Between Heaven and Earth Longwoods Art Project essay by Susan Aberth

In the hands of Grimanesa Amorós, installation art becomes a form of interactive theater that eschews narrative in favor of creating a poetic ambience within which multiple dialogues evolve. A masterful conductress, she mixes textures, lighting, words, music and moving images together to convey a sense of expansiveness that transcends time and promotes the kind of mental and psychological openness optimal for contemplation and leaps of comprehension. This fresh strategy allows the viewer the autonomy to feel their way through the labyrinth of meanings suggested by the artist, and to draw their own conclusions, whether they are political, social, ecological or entirely personal. Subtly weaving in and out of Rootless Algas and Between Heaven and Earth are parallels between current social conditions and cycles of nature. Amorós avoids drawing didactic conclusions from such comparisons, for that would be too easy.

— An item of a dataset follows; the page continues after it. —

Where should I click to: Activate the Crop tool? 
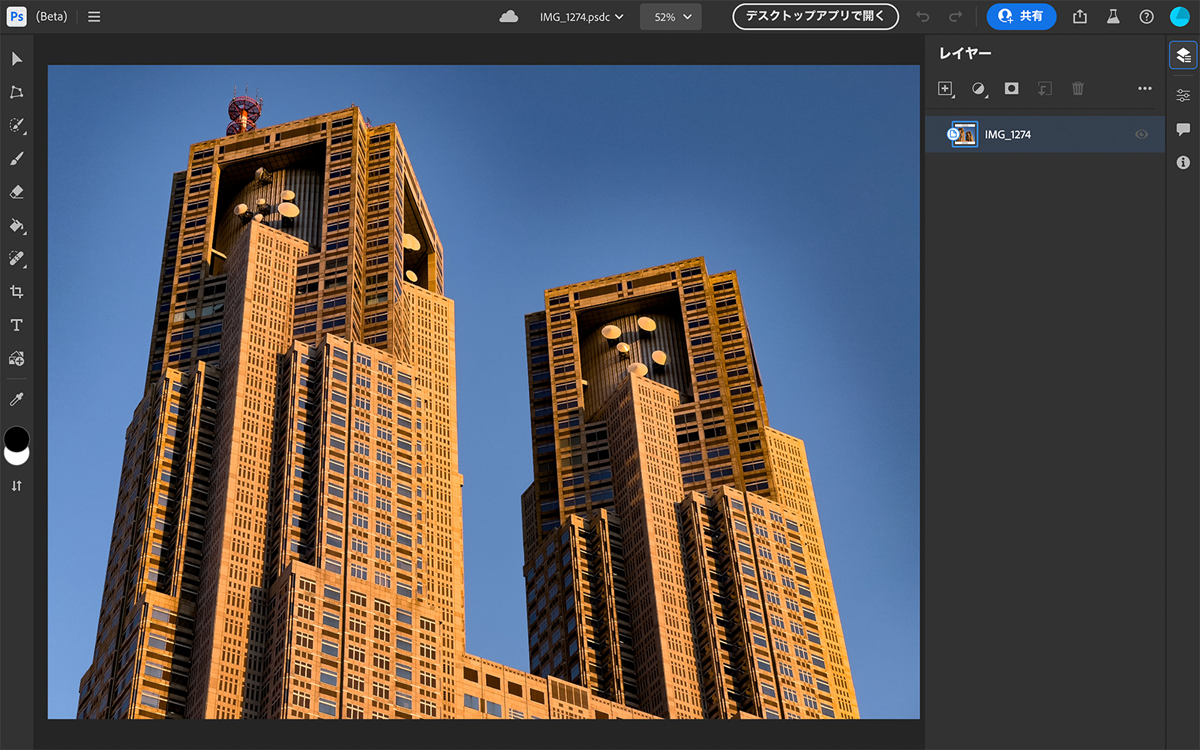tap(17, 292)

Instead, set against the anxiety over and concern for damaged and disappearing landscapes, this exhibition invites us to explore our relationship with that most fraught yet sacrosanct of subjects, nature. In a media saturated world that promotes disjunction and confusion, Amorós’ meditative work provides a moment of sanctuary so that one may pause to reconsider and reconfrm one’s rightful place as an integral part of the natural world.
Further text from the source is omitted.